The RMSD as a function of time, $\rho (t)$, can be defined by the following equation:

\begin{equation}
\rho (t) = \sqrt{\frac{1}{N}\sum^N_{i=1}w_i\big(\mathbf{x}_i(t) - \mathbf{x}^{\text{ref}}_i\big)^2}
\end{equation}

Luckily MDAnalysis has its own built-in function to calcualte this, we can import it like we did before.

In [None]:
from MDAnalysis.analysis.rms import RMSD as rmsd

In order to calculate the RMSD for every frame in our trajectory we will need:

* A universe object
* A selection of atoms


Our universe object will be the input universe we created above and for our selection we will use the backbone atoms.

In [None]:
# Run our RMSD calculation

R = rmsd(universe,
         select='backbone')
R.run(verbose=True)

We can easily plot this data using the common matplotlib plotting package.

In [None]:
import matplotlib.pyplot as plt

plt.plot(R.results.rmsd.T[0], R.results.rmsd.T[2])
plt.ylabel(r'RMSD ($\AA$)')
plt.xlabel('Frame number')

### Calculating the root-mean-square deviation

To look at how each residue flucuates over it's average postion we can use the closely related measurement of root-mean-square fluctuation (RMSF).

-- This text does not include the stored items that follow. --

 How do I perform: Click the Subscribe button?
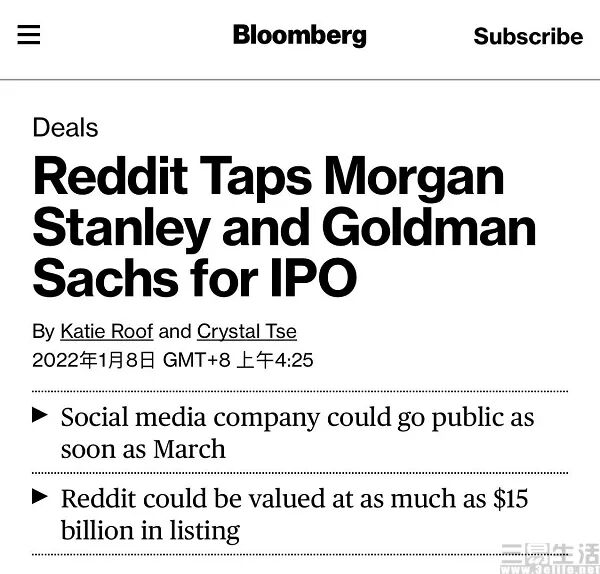tap(528, 36)
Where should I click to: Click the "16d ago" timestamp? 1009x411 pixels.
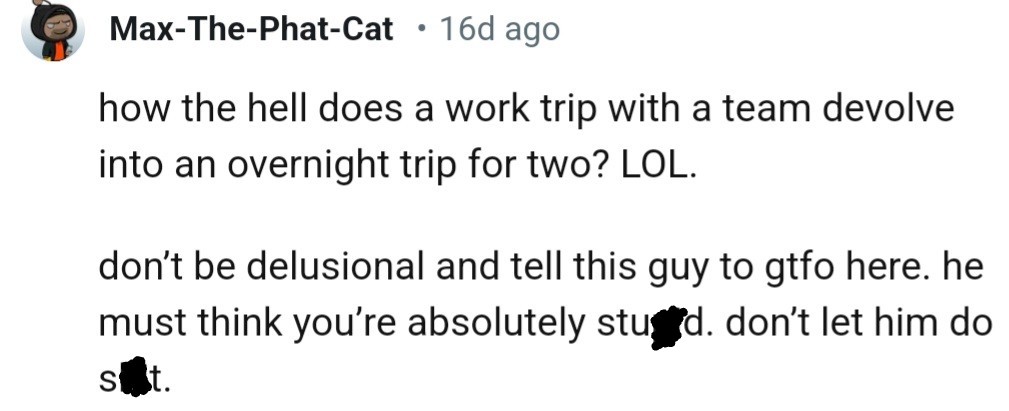(x=499, y=30)
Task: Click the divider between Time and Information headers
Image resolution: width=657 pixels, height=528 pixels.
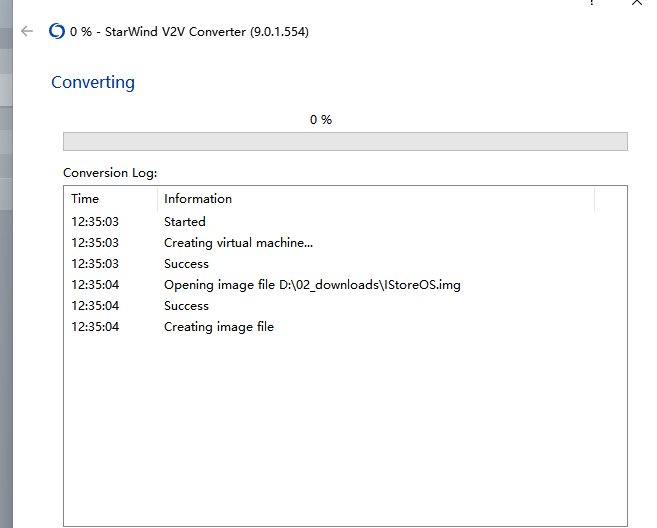Action: tap(158, 199)
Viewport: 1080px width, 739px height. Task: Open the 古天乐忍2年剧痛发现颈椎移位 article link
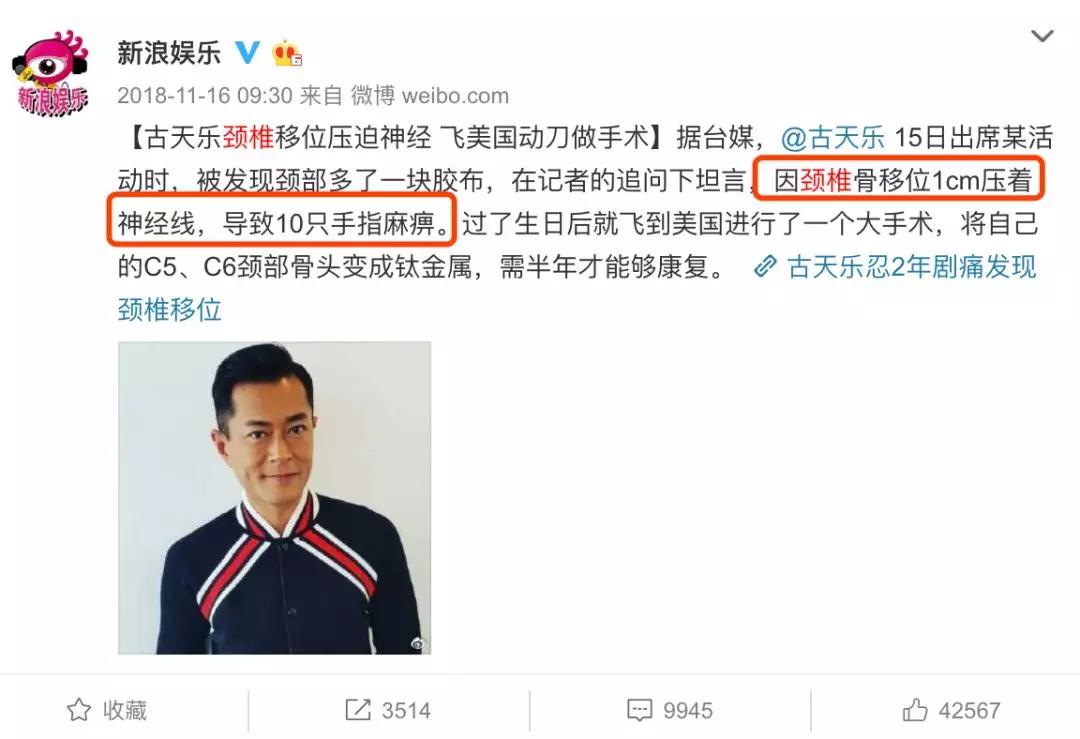[577, 288]
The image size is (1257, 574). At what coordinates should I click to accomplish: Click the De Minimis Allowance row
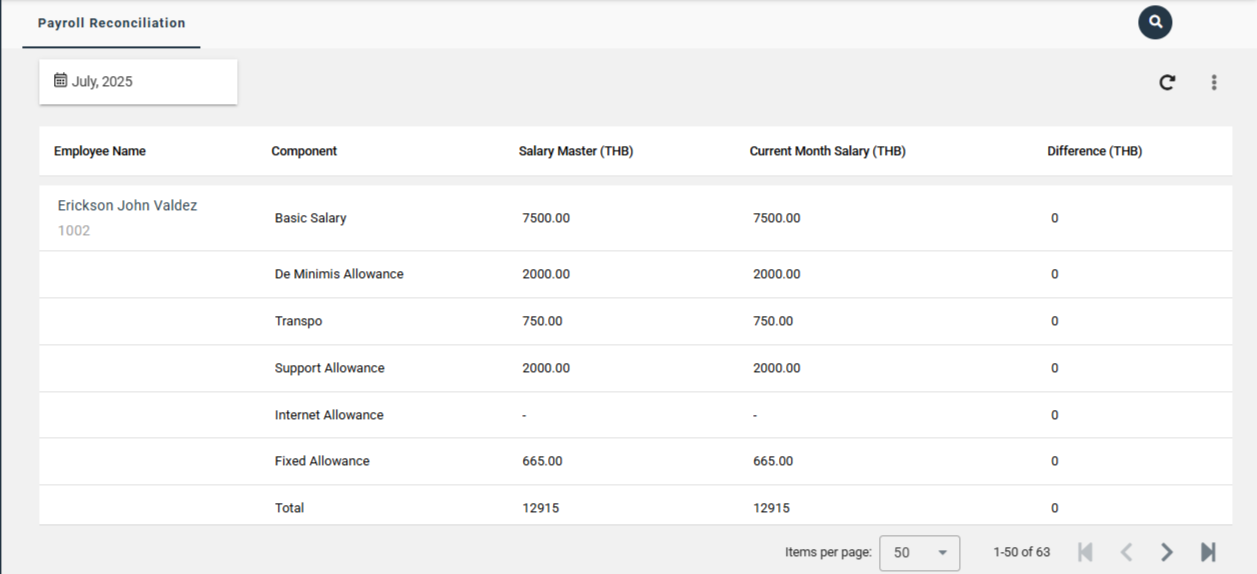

The RMSF for an atom,  $\rho_i$, is given by:

\begin{equation}
\rho_i = \sqrt{\sum^N_{i=1} \big\langle(\mathbf{x}_i - \langle \mathbf{x}_i \rangle )^2 \big\rangle }
\end{equation}


In [None]:
from MDAnalysis.analysis import rms, align

To begin with, we have to align our trajectory to remove any fluctuations related to rotation and translational motion

In [None]:
# We can generate an average structure to align to with the `align.AligntStructure` class.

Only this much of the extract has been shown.